Bien de consommation
Un positionnement totalement inverse à celui adopté par la ministre de la Santé Agnès Buzyn qui, en octobre dernier, lors d’une interview accordée au « Quotidien », rappelait son attachement au monopole pharmaceutique qu’elle estimait « pleinement justifié ». Elle écartait alors toute vente de médicament en grande surface « même sous le contrôle d’un pharmacien » sous peine de faire du médicament « un bien de consommation » courante sans prendre en compte les risques inhérents à tout médicament.

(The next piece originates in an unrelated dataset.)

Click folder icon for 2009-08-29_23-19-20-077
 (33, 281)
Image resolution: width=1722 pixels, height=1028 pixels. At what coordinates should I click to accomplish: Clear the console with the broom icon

Agnès Buzyn allait plus loin : « Au sein d’une officine de pharmacie, les demandes de médicaments à prescription médicale facultative sont le plus souvent adressées à un pharmacien qui connaît déjà le patient et ses éventuelles contre-indications, comme les allergies, ou autres traitements en cours. (...) De surcroît, l’ouverture du monopole officinal aux grandes ou moyennes surfaces fragiliserait l’économie de certaines officines dans des territoires où elles sont indispensables, notamment les territoires présentant une faible densité médicale. »
Une tirade qui laisse déjà penser que les propositions de l’Autorité de la concurrence sur l’ouverture du monopole, l’ouverture du capital et la solution des propharmaciens, pourraient bien finir, une fois de plus, dans un tiroir… N’en déplaise à Michel-Édouard Leclerc pour qui les changements « ne viendront pas d’un ministre de la Santé mais d’un ministre de l’Économie ». En attendant, le 5 mars, le Premier ministre Édouard Philippe, à l’occasion des 10 ans de l’Autorité de la concurrence, a choisi de défendre un autre item de ce futur avis, celui de la levée de certaines restrictions de la vente en ligne de médicaments (lire « le Quotidien du pharmacien » du lundi 11 mars 2019). Aux yeux de la profession, ce choix du Premier ministre pourrait signifier, en creux, que le gouvernement ne soutient pas les autres propositions de l’avis à venir. L'avenir le dira.